May 27, 2020

The Big Fix: Hope After Heroin

Tracey Helton Mitchell got her first taste of opioids after wisdom teeth removal surgery at age 17. She would spend the next eight years of her life chasing that euphoric feeling on a daily basis. 

In 1999, she was the face of heroin addiction in the documentary Black Tar Heroin: The Dark End of the Street. For three years, director Steven Okazaki followed Mitchell and four other youth as they committed drug-related crimes, worked as prostitutes and came close to lethal overdoses.

But Mitchell didn't die. Instead, she earned a master's degree, became a full-time drug counselor, married and become a mother to three kids. Now 16 years sober, Mitchell has written a memoir, The Big Fix: Hope After Heroin.

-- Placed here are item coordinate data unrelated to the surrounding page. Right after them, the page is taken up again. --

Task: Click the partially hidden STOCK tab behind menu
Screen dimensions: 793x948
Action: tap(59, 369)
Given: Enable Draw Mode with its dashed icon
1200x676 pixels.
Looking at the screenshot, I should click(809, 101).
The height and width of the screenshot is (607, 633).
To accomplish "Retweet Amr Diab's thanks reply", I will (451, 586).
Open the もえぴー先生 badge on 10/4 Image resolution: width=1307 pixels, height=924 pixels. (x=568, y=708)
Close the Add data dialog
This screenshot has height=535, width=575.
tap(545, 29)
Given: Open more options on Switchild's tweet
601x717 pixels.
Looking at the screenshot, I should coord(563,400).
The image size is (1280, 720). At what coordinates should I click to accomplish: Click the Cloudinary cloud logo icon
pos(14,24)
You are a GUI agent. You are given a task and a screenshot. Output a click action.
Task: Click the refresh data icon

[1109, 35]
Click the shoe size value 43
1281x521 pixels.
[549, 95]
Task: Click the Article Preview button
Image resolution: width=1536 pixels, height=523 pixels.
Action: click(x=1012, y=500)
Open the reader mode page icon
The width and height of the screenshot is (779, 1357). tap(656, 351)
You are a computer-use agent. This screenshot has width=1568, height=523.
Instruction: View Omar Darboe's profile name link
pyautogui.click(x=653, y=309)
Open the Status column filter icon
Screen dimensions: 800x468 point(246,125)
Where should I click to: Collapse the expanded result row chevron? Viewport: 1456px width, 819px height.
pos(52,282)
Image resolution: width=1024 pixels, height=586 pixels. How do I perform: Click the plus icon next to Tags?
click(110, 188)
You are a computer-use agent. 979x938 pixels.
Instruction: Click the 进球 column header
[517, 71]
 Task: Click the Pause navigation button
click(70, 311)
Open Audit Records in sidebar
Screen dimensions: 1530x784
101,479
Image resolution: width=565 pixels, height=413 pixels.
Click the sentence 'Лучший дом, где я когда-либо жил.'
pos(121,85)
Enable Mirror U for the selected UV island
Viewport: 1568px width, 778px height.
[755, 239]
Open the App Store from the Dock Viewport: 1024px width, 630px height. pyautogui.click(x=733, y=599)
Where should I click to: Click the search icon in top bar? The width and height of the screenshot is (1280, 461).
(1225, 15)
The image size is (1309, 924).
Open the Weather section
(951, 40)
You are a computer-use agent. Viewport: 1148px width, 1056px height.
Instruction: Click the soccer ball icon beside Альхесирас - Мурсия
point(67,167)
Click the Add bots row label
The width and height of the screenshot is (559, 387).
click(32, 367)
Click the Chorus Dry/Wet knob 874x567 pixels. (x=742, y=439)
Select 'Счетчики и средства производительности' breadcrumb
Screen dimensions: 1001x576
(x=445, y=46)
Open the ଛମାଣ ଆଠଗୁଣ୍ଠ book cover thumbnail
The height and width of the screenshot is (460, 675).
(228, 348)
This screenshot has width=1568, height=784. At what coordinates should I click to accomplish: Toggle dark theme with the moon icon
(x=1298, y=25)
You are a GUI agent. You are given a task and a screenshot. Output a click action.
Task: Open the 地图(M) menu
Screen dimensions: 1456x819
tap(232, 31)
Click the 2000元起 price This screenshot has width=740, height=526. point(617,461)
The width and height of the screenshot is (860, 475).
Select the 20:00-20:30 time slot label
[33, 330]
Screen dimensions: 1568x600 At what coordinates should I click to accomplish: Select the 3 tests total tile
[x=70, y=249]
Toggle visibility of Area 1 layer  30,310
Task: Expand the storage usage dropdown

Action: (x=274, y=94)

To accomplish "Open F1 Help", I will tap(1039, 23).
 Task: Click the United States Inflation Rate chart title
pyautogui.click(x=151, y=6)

Here is an excerpt from The Big Fix: 

Like many Americans, my long road to addiction started with a trip to a medical professional. At 17 years old, I got my first taste of opioids after the extraction of my wisdom teeth. As a talkative yet very shy teenager, my exposure to drugs had been limited to the closed world around me. Witnessing my older siblings in their drug experimentation phase had made me keenly aware of how silly a person could become on weed or alcohol. I had tried them both a few times. I found neither to be all that appealing. But those white pills, they seemed like magic. I remember all the troubles of the world slowly melting away into a pool of euphoria. Little did I know, I would spend eight years of my life chasing that feeling on a daily basis.
Fast forward a few years later. I had been imagining a way to have a return to that feeling. How could I get access to those magical pills? I wondered about acquiring some as I entered the hurried world of University life. It did not take long. My solution was easily obtained by friends. Their parents had pills on hand- from injuries, from surgeries, and from medical procedures that had healed long ago. They had forgotten about those bottles in their medicine cabinets. When you moved aside the cough medicine and the q-tips, what remained was these glorious substances.
The pills seemed the perfect enhancement to any night out. A few drinks, some pills, I was a happy woman. Sure, I lost some friends. That hardly mattered to me. I made new ones! I made better ones! I made friends that were not only accepting of my changing lifestyle, they encouraged it. They asked me if I wanted to try the needle. Injecting pills would be the best use of my limited resources, they told me. As I held out my arm, I barely felt a thing. The first time wasn’t much, nor the second. What was I missing? I tried a few other times, I began to see the appeal. Pins and needles in my extremities. A numbness in my core. My appetite only increased with time until I graduated to lady H.
“I am willing to come out of the shadows and give a lot of really embarrassing details about myself and hope it’s going to help someone else,” Mitchell told the South Bend Tribune. “That is really the book is helping other people realize there is a life without drugs — particularly heroin because there is such a stigma attached to heroin.”